Yeah I'd sort of guessed that was the reason for this, but it does seem to complicate the syntax and make it look reversed from what you'd expect and perhaps a little clumsy (talking from a C point of view with actual pointers, not references).
I absolutely understand @rogloh's and @ersmith's thoughts, but I really like the minimization; simply referencing the pointer name returns the value it's pointing at.
I also like C, but I've always felt that C pointers were defined backwards and it's caused many programmers to screw up many times; not just me.
My thoughts are...
@cgracey, how do you access individual bytes of a LONG value pointed to by ^LONG ptr?
ptr.BYTE[0]?
ptr.BYTE[1]?
or
BYTE[[ptr]][0]?
BYTE[[ptr]][1]?
Also...
Does that decrement the pointed-to variable first, then decrement the pointer by its size?
You would use...
ptr.BYTE[0]
ptr.BYTE[1]
...just like you would a regular variable.
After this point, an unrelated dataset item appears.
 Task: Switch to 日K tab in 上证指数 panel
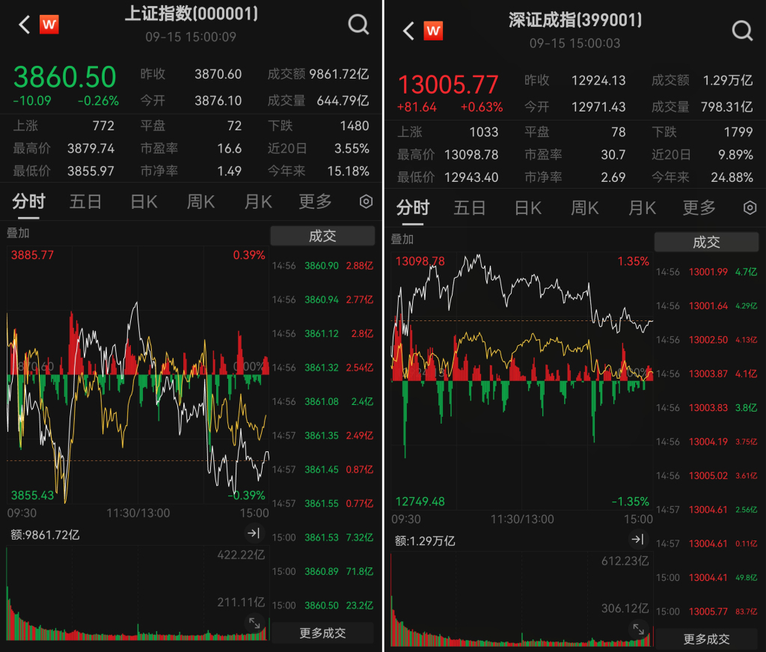click(x=144, y=202)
That would effectively change ptr into a byte pointer, even causing...
[--]ptr.BYTE[1]
...to pre-dec ptr by 1 (not 4). That would have the net effect of reading the byte initially pointed to by ptr, with ptr dec'd by 1.
ptr[--].BYTE[1]
...would post-dec ptr by 1, reading the byte at ptr[1] with ptr dec'd by 1.
I think it is true that C established in people's minds what was not optimal, a long time ago. The angst over non-convention is undue. It's just upsetting to what became traditional thinking.